* Begin Input rows *
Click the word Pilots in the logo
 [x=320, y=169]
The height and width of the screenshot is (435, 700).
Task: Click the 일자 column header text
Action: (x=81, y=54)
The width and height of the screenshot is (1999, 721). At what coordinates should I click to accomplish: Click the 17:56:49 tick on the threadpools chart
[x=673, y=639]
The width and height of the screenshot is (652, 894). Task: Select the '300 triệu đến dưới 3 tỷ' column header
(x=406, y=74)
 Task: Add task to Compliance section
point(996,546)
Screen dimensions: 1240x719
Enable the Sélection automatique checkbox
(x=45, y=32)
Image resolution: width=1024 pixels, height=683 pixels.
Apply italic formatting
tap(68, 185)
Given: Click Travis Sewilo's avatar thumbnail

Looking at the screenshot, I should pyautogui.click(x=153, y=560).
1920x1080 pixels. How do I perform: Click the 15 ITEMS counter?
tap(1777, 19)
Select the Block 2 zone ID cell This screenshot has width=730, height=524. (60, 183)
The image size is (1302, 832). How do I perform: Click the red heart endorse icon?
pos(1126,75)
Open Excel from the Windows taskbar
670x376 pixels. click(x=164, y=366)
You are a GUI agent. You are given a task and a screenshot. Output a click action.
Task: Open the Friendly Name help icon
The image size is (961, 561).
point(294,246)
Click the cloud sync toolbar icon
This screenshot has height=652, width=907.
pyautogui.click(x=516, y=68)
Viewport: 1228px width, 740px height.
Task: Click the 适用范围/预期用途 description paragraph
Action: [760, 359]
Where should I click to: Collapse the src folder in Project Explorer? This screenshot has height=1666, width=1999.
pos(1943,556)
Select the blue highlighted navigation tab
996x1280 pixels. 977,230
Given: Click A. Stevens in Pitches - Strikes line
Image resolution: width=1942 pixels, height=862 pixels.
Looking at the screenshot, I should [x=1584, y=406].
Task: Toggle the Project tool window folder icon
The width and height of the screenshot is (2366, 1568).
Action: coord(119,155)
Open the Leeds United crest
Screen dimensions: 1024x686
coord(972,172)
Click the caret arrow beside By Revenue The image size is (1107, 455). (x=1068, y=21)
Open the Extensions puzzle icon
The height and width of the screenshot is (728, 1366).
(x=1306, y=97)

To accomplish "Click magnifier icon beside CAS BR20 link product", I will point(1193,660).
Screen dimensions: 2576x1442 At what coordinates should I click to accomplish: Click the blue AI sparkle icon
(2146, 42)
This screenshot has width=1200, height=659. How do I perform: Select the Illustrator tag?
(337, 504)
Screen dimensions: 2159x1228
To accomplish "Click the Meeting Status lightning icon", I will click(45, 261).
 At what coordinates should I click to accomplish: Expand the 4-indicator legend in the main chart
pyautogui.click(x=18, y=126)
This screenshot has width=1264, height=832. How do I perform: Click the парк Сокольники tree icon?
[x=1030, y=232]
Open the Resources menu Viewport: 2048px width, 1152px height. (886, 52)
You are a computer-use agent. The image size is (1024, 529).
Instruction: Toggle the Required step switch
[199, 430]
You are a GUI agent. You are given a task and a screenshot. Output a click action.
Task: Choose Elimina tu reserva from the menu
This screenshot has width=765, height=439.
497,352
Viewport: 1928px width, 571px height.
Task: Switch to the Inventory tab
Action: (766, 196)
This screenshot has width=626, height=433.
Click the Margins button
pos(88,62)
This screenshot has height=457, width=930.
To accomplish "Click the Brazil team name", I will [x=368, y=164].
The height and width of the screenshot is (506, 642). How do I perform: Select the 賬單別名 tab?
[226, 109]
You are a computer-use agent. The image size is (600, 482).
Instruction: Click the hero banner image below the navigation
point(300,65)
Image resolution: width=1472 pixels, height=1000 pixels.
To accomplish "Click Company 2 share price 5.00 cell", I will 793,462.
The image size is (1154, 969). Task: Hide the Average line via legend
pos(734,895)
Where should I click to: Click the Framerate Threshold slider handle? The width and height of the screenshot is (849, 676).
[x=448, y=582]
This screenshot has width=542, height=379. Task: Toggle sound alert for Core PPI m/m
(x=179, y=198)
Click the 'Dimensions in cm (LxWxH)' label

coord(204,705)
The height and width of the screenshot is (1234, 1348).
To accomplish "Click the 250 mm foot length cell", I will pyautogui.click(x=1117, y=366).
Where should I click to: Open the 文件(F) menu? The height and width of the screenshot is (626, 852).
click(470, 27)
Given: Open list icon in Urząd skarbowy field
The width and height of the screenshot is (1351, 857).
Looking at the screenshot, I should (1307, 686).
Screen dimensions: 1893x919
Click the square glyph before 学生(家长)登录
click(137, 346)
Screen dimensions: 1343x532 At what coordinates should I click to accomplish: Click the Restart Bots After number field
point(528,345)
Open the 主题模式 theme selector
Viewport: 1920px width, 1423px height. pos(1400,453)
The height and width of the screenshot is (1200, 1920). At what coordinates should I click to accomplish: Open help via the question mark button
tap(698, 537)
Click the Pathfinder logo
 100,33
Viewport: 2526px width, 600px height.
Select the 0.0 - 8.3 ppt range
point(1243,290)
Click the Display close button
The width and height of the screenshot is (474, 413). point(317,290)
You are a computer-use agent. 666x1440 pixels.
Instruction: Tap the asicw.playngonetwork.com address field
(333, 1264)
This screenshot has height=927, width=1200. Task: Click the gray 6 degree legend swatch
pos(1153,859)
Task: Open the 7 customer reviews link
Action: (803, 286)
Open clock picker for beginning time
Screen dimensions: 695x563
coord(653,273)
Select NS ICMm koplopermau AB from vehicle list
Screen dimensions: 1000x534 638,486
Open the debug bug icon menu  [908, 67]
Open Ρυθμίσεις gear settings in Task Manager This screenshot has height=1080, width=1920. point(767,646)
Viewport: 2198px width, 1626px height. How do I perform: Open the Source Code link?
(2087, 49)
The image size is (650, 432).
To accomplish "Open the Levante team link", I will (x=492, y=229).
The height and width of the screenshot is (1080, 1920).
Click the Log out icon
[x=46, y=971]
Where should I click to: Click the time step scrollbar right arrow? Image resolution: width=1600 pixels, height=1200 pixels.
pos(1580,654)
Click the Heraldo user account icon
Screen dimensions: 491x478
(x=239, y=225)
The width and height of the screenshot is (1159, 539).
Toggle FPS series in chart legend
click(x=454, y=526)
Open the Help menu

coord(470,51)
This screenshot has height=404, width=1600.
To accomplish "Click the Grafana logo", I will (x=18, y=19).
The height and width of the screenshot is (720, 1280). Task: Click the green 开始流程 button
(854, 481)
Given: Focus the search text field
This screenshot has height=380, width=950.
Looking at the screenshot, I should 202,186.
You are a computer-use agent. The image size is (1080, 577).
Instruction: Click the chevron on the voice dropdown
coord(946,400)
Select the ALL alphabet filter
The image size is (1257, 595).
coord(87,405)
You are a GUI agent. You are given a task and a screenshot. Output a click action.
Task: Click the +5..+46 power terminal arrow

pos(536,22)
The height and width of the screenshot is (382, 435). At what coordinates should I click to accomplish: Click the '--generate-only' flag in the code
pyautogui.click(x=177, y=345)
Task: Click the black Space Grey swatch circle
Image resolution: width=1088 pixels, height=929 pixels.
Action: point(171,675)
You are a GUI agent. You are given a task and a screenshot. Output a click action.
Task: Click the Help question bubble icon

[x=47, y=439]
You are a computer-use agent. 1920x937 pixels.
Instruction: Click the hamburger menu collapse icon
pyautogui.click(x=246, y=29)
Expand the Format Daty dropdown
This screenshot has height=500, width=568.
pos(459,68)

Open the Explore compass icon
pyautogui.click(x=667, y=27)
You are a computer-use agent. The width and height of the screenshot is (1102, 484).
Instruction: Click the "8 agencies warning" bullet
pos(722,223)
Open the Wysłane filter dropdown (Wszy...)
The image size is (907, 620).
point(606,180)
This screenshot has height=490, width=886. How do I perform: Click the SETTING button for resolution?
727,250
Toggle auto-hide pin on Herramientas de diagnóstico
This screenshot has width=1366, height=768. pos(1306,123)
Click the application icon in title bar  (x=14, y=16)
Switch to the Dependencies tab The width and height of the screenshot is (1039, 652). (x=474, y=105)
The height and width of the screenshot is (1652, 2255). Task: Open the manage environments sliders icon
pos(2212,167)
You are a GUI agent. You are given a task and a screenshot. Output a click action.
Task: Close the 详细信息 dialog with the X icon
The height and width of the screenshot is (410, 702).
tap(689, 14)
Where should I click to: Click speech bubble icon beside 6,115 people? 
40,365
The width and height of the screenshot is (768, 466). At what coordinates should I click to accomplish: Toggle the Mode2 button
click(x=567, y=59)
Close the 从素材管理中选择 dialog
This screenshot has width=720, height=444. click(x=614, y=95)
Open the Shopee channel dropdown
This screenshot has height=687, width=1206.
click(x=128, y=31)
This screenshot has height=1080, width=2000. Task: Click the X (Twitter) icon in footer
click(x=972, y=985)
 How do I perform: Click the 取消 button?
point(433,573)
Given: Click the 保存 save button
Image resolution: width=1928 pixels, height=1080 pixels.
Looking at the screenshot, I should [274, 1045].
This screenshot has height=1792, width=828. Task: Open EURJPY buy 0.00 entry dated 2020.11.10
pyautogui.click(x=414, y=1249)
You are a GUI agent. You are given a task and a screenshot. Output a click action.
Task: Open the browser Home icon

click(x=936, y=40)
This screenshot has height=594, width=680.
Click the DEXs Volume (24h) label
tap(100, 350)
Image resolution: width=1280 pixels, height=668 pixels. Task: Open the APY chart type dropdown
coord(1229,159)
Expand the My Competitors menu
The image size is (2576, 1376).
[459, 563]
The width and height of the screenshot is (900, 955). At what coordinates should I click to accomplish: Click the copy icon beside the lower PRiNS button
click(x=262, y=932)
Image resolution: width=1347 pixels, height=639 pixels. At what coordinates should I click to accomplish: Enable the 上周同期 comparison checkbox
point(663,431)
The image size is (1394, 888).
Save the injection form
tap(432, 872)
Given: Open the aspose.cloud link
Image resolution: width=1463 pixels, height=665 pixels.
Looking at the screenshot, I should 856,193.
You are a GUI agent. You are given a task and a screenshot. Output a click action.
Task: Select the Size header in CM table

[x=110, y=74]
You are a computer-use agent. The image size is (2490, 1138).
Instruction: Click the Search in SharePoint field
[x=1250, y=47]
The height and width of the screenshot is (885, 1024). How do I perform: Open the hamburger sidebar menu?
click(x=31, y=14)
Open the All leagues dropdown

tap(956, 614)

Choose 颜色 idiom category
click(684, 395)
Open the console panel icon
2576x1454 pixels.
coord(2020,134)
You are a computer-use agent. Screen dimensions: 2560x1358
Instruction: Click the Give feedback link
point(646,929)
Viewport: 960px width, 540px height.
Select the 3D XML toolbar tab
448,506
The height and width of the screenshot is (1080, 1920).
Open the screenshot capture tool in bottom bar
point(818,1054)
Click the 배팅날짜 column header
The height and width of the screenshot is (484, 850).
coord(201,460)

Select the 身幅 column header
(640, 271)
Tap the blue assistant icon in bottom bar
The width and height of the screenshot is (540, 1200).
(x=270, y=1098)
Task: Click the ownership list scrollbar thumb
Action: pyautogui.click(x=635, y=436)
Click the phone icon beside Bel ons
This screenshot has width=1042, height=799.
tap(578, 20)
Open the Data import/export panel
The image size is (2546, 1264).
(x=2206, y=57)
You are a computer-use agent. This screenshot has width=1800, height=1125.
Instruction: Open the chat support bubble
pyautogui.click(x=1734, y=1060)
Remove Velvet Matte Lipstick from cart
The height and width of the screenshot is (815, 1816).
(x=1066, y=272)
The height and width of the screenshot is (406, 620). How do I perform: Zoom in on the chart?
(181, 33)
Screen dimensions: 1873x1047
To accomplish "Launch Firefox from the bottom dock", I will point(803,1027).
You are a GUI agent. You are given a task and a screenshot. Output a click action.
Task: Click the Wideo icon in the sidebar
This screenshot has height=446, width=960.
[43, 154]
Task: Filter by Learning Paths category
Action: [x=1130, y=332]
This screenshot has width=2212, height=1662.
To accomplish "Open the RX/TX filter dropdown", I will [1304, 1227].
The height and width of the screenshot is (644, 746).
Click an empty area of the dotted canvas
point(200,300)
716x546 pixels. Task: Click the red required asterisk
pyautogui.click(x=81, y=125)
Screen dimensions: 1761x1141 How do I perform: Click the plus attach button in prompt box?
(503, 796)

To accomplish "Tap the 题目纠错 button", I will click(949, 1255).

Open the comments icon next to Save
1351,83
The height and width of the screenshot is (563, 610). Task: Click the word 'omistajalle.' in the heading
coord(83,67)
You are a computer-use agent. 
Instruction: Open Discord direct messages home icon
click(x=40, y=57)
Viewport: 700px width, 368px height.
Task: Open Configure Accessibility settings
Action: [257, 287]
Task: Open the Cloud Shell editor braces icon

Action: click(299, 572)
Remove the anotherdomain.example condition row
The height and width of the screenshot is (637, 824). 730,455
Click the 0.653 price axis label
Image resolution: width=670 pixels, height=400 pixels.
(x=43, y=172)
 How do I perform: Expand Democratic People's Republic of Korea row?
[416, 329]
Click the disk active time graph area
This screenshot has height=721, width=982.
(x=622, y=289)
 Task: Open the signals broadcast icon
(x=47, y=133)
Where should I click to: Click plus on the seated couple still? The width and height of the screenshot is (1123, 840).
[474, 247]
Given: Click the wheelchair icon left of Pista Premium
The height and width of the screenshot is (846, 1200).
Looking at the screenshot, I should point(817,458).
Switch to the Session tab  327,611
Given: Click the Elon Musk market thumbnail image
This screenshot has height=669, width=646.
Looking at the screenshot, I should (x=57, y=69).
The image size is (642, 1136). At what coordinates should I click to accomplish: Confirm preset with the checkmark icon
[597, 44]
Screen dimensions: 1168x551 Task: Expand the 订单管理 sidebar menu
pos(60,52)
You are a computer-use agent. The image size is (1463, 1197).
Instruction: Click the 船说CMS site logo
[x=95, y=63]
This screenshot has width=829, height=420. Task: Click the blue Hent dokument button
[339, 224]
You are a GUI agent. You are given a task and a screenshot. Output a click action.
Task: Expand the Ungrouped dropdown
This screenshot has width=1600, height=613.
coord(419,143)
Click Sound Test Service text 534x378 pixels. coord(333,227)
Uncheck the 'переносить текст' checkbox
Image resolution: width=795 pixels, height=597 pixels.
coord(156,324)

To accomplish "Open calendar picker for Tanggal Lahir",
* End Input rows *
### What you are asked to do
Reproduce the lines from the one containing "Task: Click the black" through the one containing "pyautogui.click(x=667, y=27)", substituting "navigation" for "hamburger" and leaving every other part unchanged.

### Right answer
Task: Click the black Space Grey swatch circle
Image resolution: width=1088 pixels, height=929 pixels.
Action: point(171,675)
You are a GUI agent. You are given a task and a screenshot. Output a click action.
Task: Click the Help question bubble icon

[x=47, y=439]
You are a computer-use agent. 1920x937 pixels.
Instruction: Click the navigation menu collapse icon
pyautogui.click(x=246, y=29)
Expand the Format Daty dropdown
This screenshot has height=500, width=568.
pos(459,68)

Open the Explore compass icon
pyautogui.click(x=667, y=27)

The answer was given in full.